STATED GOAL 1:
Reproduce word for word the lines of the records that begin at the line containing "You are a computer-use" and stop after the line containing "Screen dimensions: 650x855", leaving out the pictures.

--- SOURCE EXCERPT ---

To ask the Secretary of State for Education, what steps his Department is taking to ensure that all schools provide pupils with opportunities to develop specific and age-appropriate knowledge and understanding of religions as part of promoting mutual respect and tolerance of people with different faiths and beliefs; and if he will make a statement.

Photo of Mike Kane Mike Kane Shadow Minister (Education) (Schools)

To ask the Secretary of State for Education, what assessment his Department has made of the effect of the EBacc on the opportunity pupils have to study religious education.

Photo of Mike Kane Mike Kane Shadow Minister (Education) (Schools)

To ask the Secretary of State for Education, what steps he is taking to ensure that all state-funded schools are providing an adequate provision of religious education; and if he will make a statement.

Photo of Nick Gibb Nick Gibb Minister of State (Education)

All state funded schools are required by legislation or by their funding agreements to teach religious education (RE) to all registered pupils aged 5 to 18 years. Teaching RE is also part of schools’ activity to meet their legal duty to promote young people’s spiritual, moral and cultural development.

--- DATA RECORDS ---

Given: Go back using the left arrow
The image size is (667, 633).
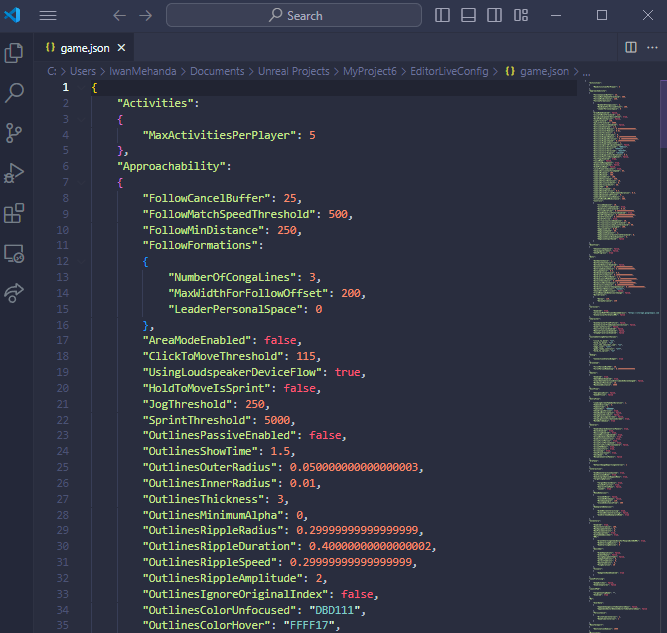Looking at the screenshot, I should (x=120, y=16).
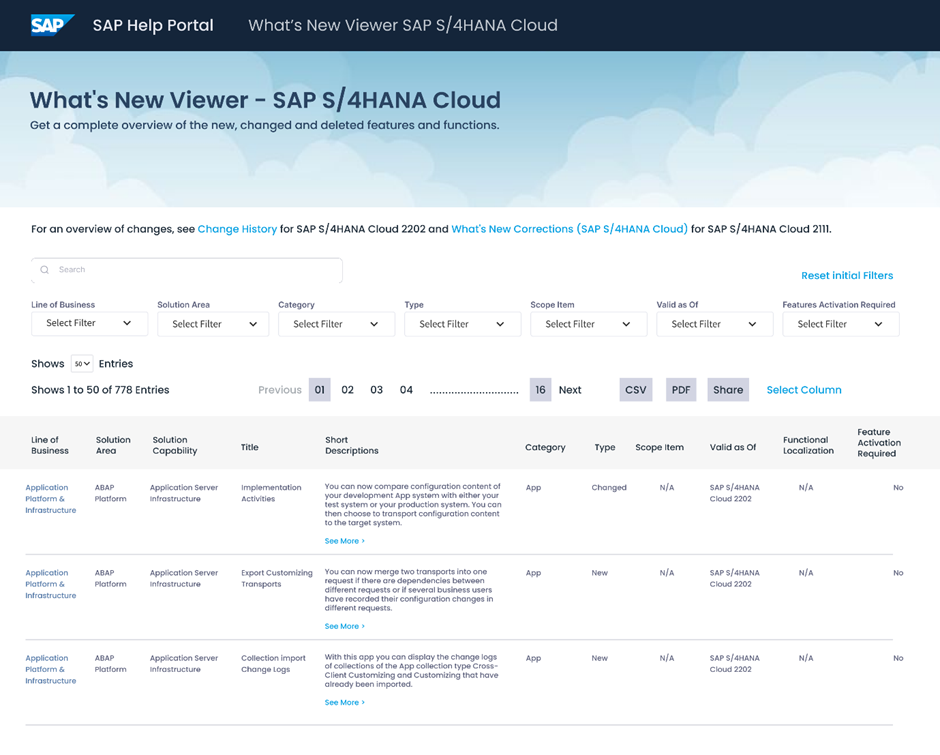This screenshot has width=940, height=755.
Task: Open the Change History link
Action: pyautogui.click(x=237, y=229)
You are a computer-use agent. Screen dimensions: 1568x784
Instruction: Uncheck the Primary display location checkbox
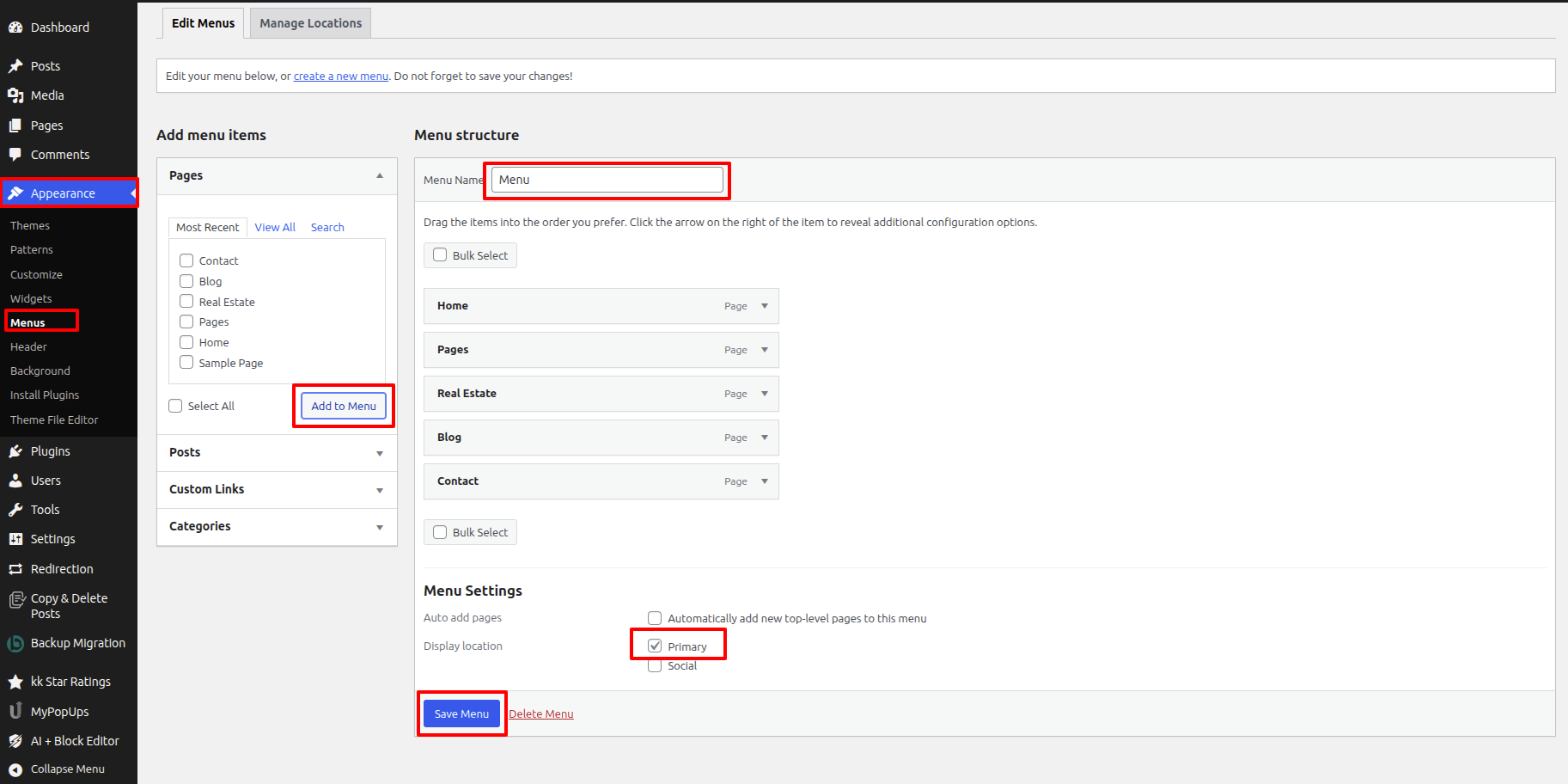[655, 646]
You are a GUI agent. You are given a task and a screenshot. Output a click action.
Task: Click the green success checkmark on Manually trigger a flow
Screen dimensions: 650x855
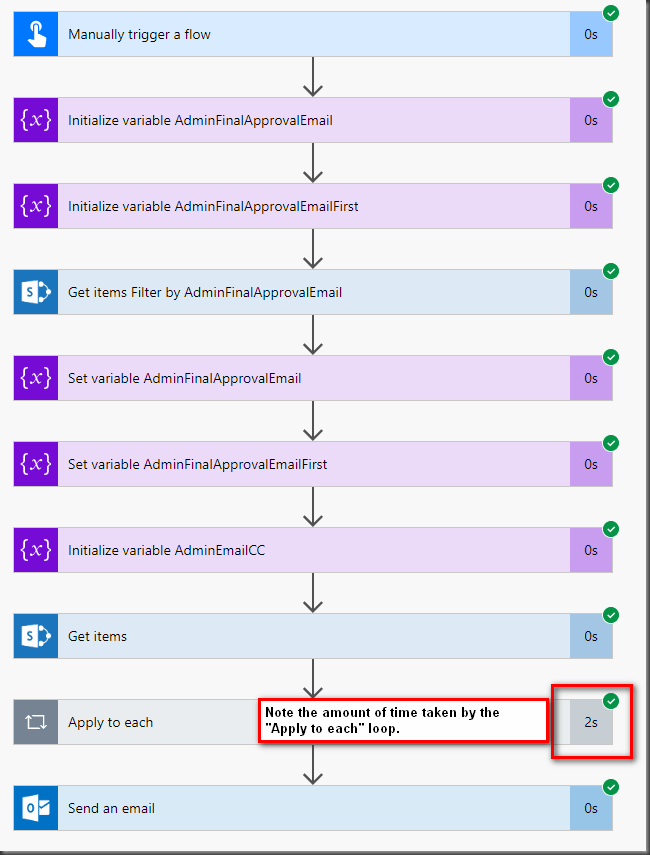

---
--- DATA RECORDS ---

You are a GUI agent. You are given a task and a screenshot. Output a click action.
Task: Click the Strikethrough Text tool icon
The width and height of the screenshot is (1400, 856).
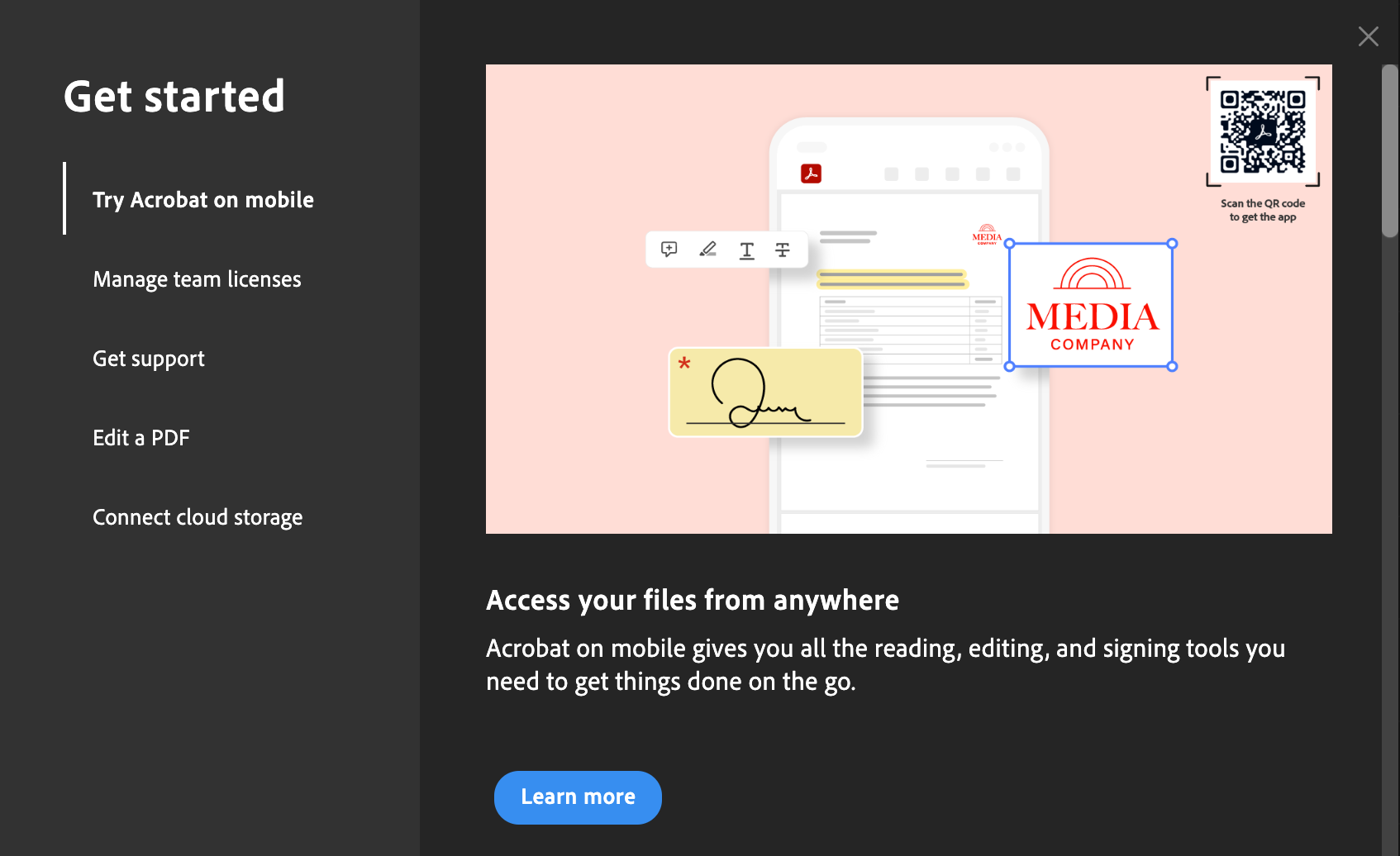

---
--- DATA RECORDS ---

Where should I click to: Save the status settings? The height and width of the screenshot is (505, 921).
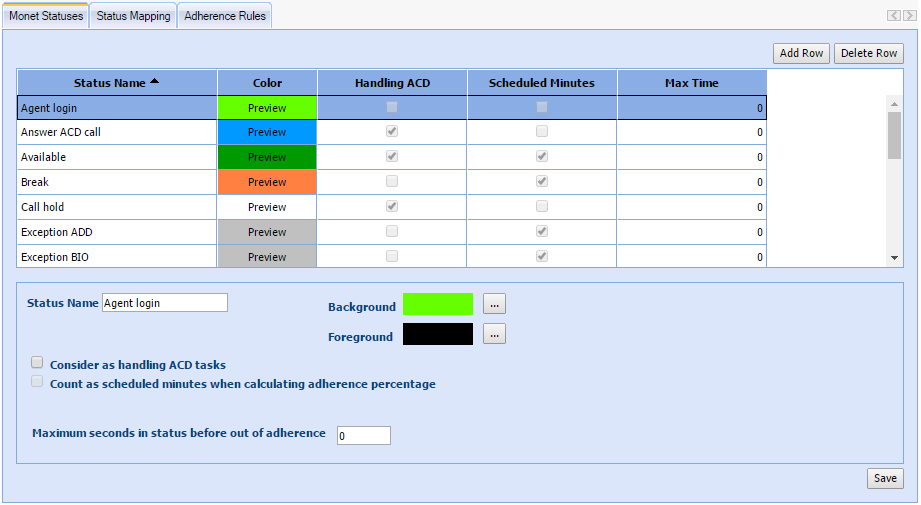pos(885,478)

---

STATED GOAL 2:
Write out the excerpt on religious education in schools, beginning at the words "To ask the Secretary of State for Education, what assessment" and stopping after the words "and cultural development.", with "religious education" replaced by "religious studies" throughout.

WRITTEN ANSWER 1:
You are a computer-use agent. Screen dimensions: 1568x784
Instruction: Uncheck the Primary display location checkbox
[655, 646]
You are a GUI agent. You are given a task and a screenshot. Output a click action.
Task: Click the green success checkmark on Manually trigger a flow
Screen dimensions: 650x855

WRITTEN ANSWER 2:
To ask the Secretary of State for Education, what assessment his Department has made of the effect of the EBacc on the opportunity pupils have to study religious studies.

Photo of Mike Kane Mike Kane Shadow Minister (Education) (Schools)

To ask the Secretary of State for Education, what steps he is taking to ensure that all state-funded schools are providing an adequate provision of religious studies; and if he will make a statement.

Photo of Nick Gibb Nick Gibb Minister of State (Education)

All state funded schools are required by legislation or by their funding agreements to teach religious studies (RE) to all registered pupils aged 5 to 18 years. Teaching RE is also part of schools’ activity to meet their legal duty to promote young people’s spiritual, moral and cultural development.